I think it’s relevant that some folks that have posted here have failed to point out that a significant portion of their heat is from a central furnace so their cord usage is only telling part of the story. 

I live in the northwest of the US. We are not as cold as those east but we stay cool for longer so burn for 9 months each year. 

1700 sf single story house built in 1963, 4.5 cords of Douglas fir or similar density fuel wood for 100% of our heating.


----------



## BigJ273 (Apr 19, 2020)

Right around 2 cords normally. Mostly oak, maple and cherry. This year, prob a cord, MAYBE 1.5. Wife works during the day and I work rotating shifts, and we only burn when someone is here.  Obviously it would be more if we were home more often. I don’t mind letting the oil baseboard heat run a few times a day. Keeps things from freezing and keeps things lubed up, so to speak.


----------



## EODMSgt (Apr 19, 2020)

Highbeam said:


> I think it’s relevant that some folks that have posted here have failed to point out that a significant portion of their heat is from a central furnace so their cord usage is only telling part of the story.



Good point. I have propane for a backup however 95% of my heating is done with firewood.


----------



## BIGChrisNH (Apr 19, 2020)

Worth noting we have oiled as backup but the wood takes care of most of the heat


----------



## Gearhead660 (Apr 19, 2020)

EODMSgt said:


> Good point. I have propane for a backup however 95% of my heating is done with firewood.
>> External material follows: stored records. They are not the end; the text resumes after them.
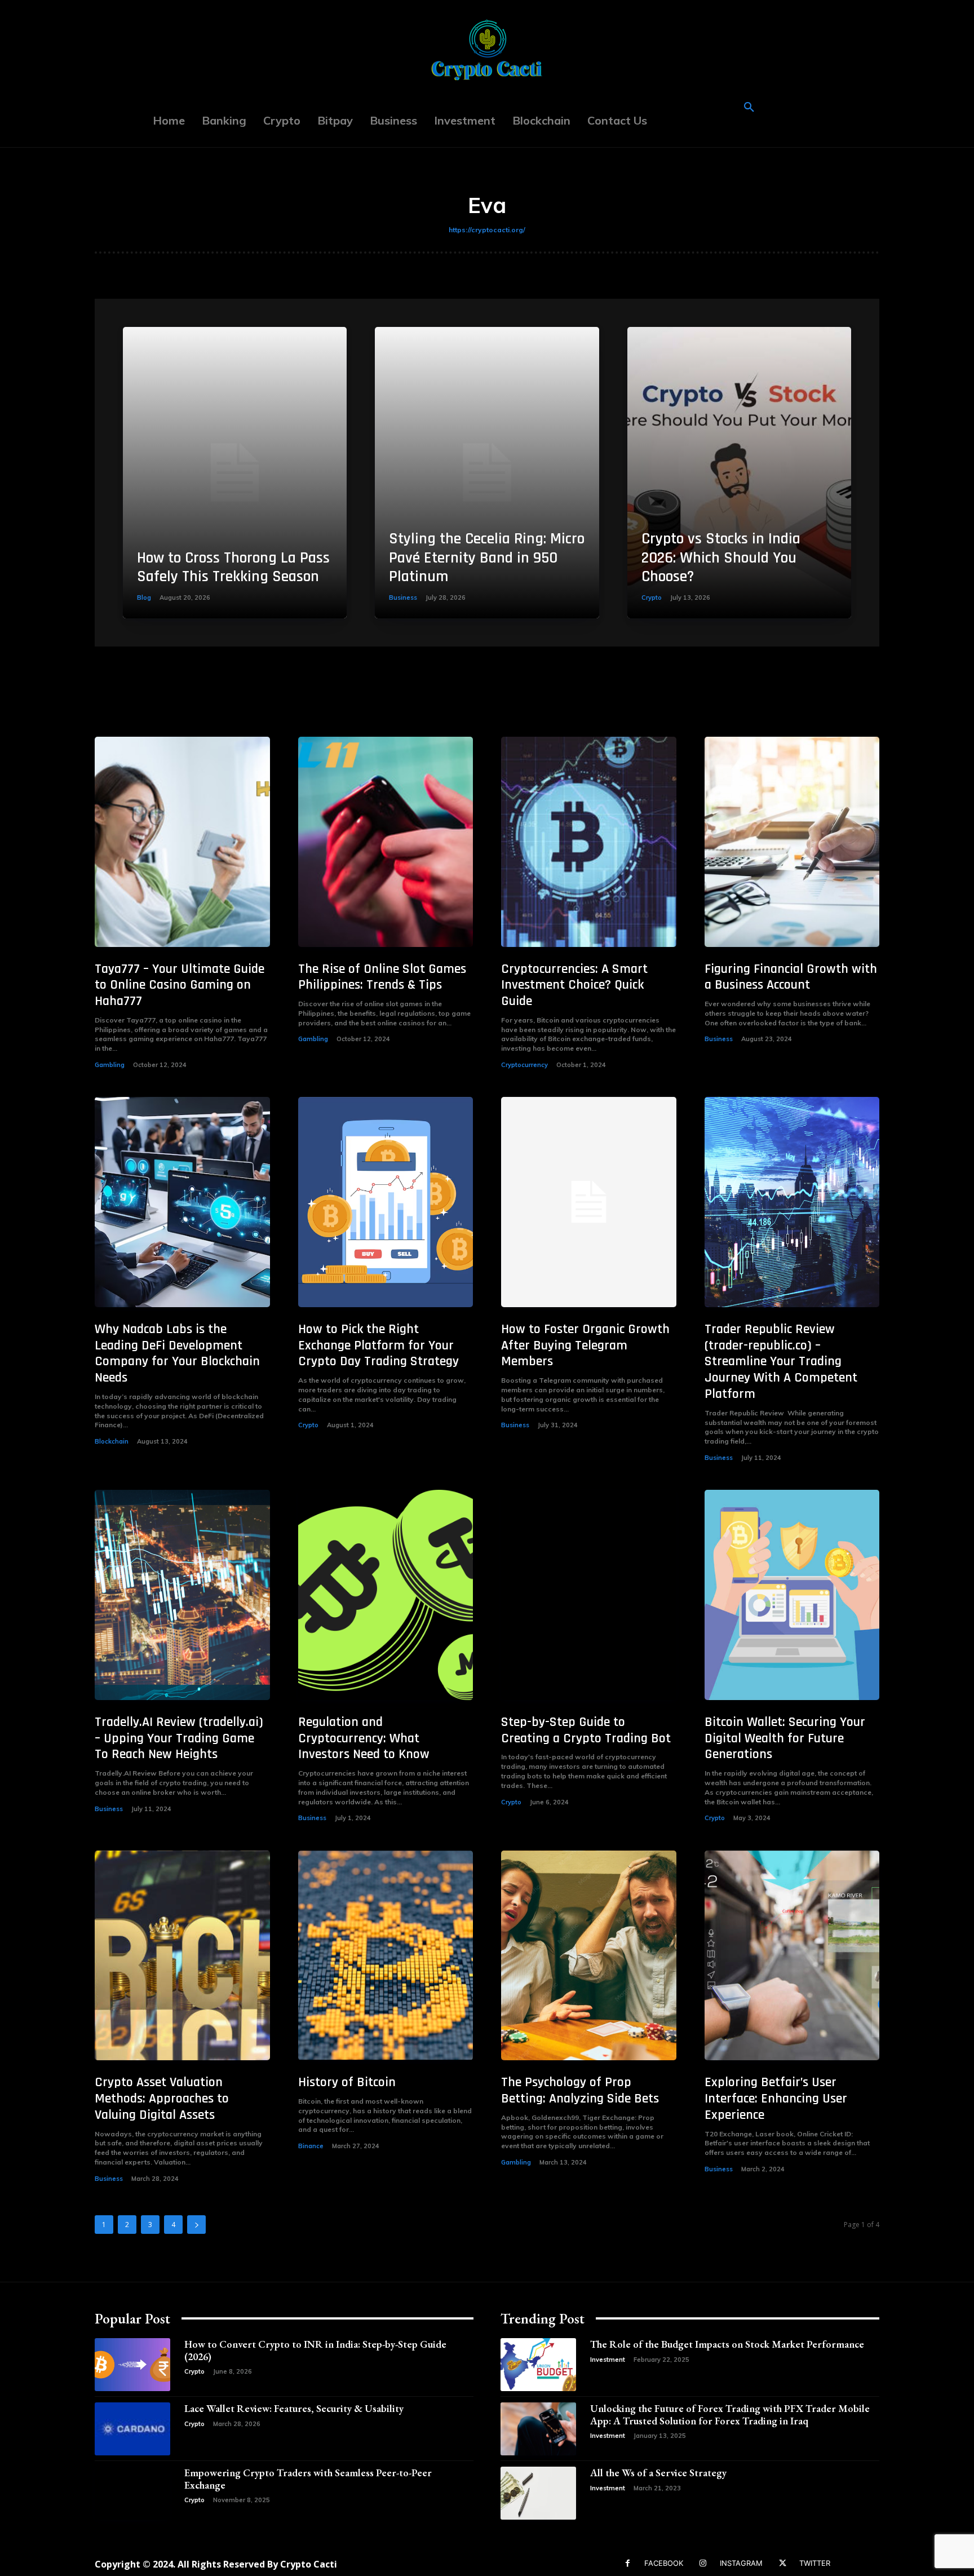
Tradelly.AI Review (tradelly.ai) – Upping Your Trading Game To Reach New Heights (179, 1738)
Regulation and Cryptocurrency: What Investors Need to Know (364, 1738)
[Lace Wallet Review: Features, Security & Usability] (132, 2428)
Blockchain (112, 1441)
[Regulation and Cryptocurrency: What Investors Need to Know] (385, 1595)
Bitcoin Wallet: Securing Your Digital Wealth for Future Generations (785, 1738)
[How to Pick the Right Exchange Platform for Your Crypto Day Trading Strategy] (385, 1202)
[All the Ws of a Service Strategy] (538, 2493)
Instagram (741, 2563)
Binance (311, 2146)
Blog (144, 597)
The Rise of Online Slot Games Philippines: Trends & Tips (382, 977)
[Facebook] (627, 2563)
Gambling (110, 1065)
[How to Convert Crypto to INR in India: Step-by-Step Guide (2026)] (132, 2364)
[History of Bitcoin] (385, 1956)
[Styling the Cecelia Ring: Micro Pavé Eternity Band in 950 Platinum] (487, 472)
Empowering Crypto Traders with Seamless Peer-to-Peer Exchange (308, 2478)
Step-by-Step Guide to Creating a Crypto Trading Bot (586, 1730)
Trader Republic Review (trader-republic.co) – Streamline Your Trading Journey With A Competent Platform (781, 1361)
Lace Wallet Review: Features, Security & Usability (294, 2408)
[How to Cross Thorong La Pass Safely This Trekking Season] (235, 472)
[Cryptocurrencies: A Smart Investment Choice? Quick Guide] (588, 842)
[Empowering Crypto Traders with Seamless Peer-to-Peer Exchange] (132, 2493)
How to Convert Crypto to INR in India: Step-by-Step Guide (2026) (315, 2350)
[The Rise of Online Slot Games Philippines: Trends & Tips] (385, 842)
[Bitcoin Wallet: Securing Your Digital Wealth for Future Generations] (792, 1595)
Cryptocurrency (524, 1065)
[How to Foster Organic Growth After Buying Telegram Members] (588, 1202)
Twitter (814, 2563)
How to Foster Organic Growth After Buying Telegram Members (585, 1345)
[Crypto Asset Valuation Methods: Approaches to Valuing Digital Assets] (182, 1956)
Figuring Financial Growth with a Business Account (791, 977)
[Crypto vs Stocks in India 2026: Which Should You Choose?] (739, 472)
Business (403, 597)
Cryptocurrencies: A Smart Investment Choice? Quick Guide (574, 985)
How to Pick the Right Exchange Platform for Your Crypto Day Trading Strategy (378, 1345)
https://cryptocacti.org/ (487, 229)
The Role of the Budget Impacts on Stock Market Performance (727, 2344)
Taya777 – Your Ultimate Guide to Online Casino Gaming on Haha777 (179, 985)
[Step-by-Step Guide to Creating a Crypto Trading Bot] (588, 1595)
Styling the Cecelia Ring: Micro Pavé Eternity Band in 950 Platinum (487, 558)
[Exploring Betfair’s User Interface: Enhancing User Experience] (792, 1956)
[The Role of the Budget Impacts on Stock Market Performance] (538, 2364)
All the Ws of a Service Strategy (658, 2472)
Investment (607, 2359)
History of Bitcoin (347, 2082)
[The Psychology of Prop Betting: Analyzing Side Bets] (588, 1956)
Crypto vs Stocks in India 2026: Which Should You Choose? (720, 558)
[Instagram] (703, 2563)
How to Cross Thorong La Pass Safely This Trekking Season (233, 567)
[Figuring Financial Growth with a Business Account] (792, 842)
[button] (749, 107)
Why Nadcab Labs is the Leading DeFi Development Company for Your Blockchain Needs (177, 1353)
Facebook (663, 2563)
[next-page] (196, 2224)
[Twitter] (783, 2563)
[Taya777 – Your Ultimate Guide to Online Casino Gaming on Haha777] (182, 842)
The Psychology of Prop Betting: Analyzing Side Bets (580, 2090)
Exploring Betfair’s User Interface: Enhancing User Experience (776, 2098)
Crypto (651, 597)
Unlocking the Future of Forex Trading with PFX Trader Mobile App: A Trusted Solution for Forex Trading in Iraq (730, 2414)
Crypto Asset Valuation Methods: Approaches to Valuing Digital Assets (162, 2098)
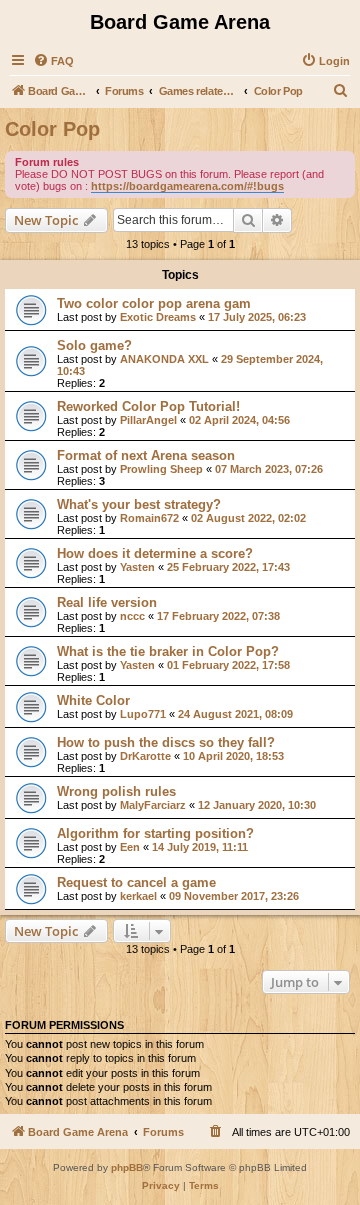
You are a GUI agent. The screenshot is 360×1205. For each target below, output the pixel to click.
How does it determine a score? (155, 553)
Same for me.  Only use propane if we need to leave for more than a day.


----------



## kvesi122 (Apr 20, 2020)

~4-4.5 cords with oil as backup. 

This year I burnt ash and 2 year seasoned red oak.


----------



## MissMac (Apr 20, 2020)

I burned about 2.5 cords and roughly 500 gal. of propane this winter.  Ran out of seasoned wood, so been on the furnace for about a month and a half now.


----------



## weatherguy (Apr 21, 2020)

I have half a cord I didnt burn, 1/3 pallet of NEILSs and half a pallet of the big bricks from TSC left over. Wife's not happy with the garage space it's taking but I'm happy with the heating costs this past year. Cant make everyone happy .


----------



## Woodsplitter67 (Apr 23, 2020)

I burn 3 to 4 cords of oak and cherry on average.. this year were still burning now so the number is not quite in but about 3 right now.. I never turned the heat on.. all stove ..all the time


----------



## Woodsplitter67 (Apr 23, 2020)

MissMac said:


> I burned about 2.5 cords and roughly 500 gal. of propane this winter.  Ran out of seasoned wood, so been on the furnace for about a month and a half now.


that sucks...


----------



## MissMac (Apr 23, 2020)

Woodsplitter67 said:


> that sucks...


yup, it kinda does, but we will be in a better situation next winter i think.


----------



## Highbeam (Apr 24, 2020)

I’m always surprised how you eastern folks in your old houses and frigid cold temperatures use so very little fuel to heat your homes. Your stoves are at least as big. Your fuel is more dense and cold season shorter I guess must be the reasons.


----------



## WoodBurnerInWI (Apr 24, 2020)

I will also add that we have a natural gas furnace but I enjoy wood heat too much to want to run it, regardless of fuel prices! I strive for over 95% of winter heating to come from the wood stove, and the furnace can kick on only if its abnormally cold or I let the house temp get below 62. But that never happens thanks to my long burn times, it guarantees I'll be around in time to reload the stove if needed.


----------



## NickW (Apr 24, 2020)

Highbeam said:


> I’m always surprised how you eastern folks in your old houses and frigid cold temperatures use so very little fuel to heat your homes. Your stoves are at least as big. Your fuel is more dense and cold season shorter I guess must be the reasons.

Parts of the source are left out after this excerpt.